▶ EXERCISE 1
Translate this sentence from the Boost.Asio question into Spanish: "When I call async_write 2 times the second message isn't sent to the server."
▶ EXERCISE 2
Write the next part of the Boost.Asio question, continuing from its last sentence.

▶ SELECTED TEXT
───

Reputation: 23
When I call async_write 2 times the second message isn't sent to the server. In write handler I call async_read and when I run my code, the program is stuck on read. In connection handler:
clientSocketPtr->lowest_layer().set_option(BA::ip::tcp::no_delay(true));
clientSocketPtr->set_verify_mode(BA::ssl::verify_peer);
clientSocketPtr->set_verify_callback(BA::ssl::host_name_verification(ADDRESS));
clientSocketPtr->handshake(ssl_socket::client);
//first call with first message(76 bytes)
BA::post(io_context, boost::bind(&ssd::write_msg, message, clientSocketPtr));
//some code here
//second call with another message(160 bytes)
BA::post(io_context, boost::bind(&ssd::write_msg, message, clientSocketPtr));
In write_msg:
void ssd::write_msg(ssd::Message &msg, ssd::ssl_socket *clientSocketPtr) {
//some code here
BA::async_write(*clientSocketPtr, BA::buffer(buf, bufSize), BA::transfer_exactly(bufSize), boost::bind(&ssd::write_handler,
BA::placeholders::error, BA::placeholders::bytes_transferred, clientSocketPtr));
io_context.run();
}
In write handler I call:
BA::post(io_context, boost::bind(&ssd::read_msg, clientSocketPtr));
And in read_msg I call async_read.

───

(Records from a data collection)
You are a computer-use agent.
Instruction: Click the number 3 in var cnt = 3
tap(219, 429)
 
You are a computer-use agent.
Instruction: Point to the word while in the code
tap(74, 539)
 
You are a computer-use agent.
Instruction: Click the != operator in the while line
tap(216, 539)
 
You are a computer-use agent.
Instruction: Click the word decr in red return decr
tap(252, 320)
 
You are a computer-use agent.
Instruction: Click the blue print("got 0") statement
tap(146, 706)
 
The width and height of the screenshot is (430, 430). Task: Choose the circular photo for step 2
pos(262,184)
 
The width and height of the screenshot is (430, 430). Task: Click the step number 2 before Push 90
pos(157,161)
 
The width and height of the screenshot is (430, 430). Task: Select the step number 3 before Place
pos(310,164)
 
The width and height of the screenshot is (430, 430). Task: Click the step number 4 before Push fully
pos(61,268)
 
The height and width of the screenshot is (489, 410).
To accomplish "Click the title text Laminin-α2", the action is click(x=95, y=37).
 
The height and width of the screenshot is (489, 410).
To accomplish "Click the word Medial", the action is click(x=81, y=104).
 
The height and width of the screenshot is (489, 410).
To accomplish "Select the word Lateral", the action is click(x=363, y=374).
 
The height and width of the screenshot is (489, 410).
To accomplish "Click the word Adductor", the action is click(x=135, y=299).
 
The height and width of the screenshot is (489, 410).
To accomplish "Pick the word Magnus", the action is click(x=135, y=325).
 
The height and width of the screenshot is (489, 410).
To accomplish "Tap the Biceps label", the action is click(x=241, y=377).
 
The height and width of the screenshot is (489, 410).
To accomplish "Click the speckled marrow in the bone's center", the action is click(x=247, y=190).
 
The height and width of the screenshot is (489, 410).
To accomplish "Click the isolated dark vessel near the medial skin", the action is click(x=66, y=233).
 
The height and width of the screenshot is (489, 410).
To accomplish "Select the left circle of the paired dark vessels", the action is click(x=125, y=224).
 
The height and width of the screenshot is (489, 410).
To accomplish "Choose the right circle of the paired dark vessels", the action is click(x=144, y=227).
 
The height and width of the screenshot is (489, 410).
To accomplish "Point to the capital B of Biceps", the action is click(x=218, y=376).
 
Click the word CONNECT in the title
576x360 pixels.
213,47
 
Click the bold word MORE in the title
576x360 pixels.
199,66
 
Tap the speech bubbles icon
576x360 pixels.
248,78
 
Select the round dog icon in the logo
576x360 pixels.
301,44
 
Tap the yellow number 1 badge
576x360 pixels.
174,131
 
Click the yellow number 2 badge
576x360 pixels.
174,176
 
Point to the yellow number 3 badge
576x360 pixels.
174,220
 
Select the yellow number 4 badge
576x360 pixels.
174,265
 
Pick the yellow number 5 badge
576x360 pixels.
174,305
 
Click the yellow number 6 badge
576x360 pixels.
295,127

───

▶ WRITTEN ANSWER 1
Cuando llamo a async_write 2 veces, el segundo mensaje no se envía al servidor.

▶ WRITTEN ANSWER 2
Output as text:
I20200818 11:17:38.633821 7417 message.hpp:53]
Message type: 1
Message length: 70
Message: {"cli_type":"tarball","cli_version":"v2020.07.18","cmd":"cli_version"}
I20200818 11:17:38.637073 7417 sslconnection.cpp:77] Bytes sent: 76
I20200818 11:17:38.637115 7417 sslconnection.cpp:77] Bytes sent: 160
I20200818 11:17:38.640669 7417 sslconnection.cpp:109] Bytes recieved: 6
I20200818 11:17:38.640744 7417 sslconnection.cpp:122] Bytes recieved: 47
I20200818 11:17:38.640764 7417 sslconnection.cpp:128]
Message length: 47
Message: {"cmd":"be_version","be_version":"v2020.07.15"}
Upvotes: 2
Views: 407
Reputation: 23
I've done some research and solved my problem using strand and making a message queue. First of all, it is important to push messages to the queue and then call the function which will check if queue isn't empty. If it isn't, the code will process the message and call async_write
and right after this it will pop this message from message queue. In write handler code calls async_read
and right after this it checks if the queue isn't empty again. If it isn't, it calls write function.
Some pseudo code:
msg_queue.push("First");
msg_queue.push("Second");
writeMsg();
writeMsg() {
if (!msg_queue.empty()) {
//proccess the message
async_write(message);
msg_queue.pop();
}
}
write_handler() {
if(!error) {
readMsg();
if (!msg_queue.empty())
write_msg()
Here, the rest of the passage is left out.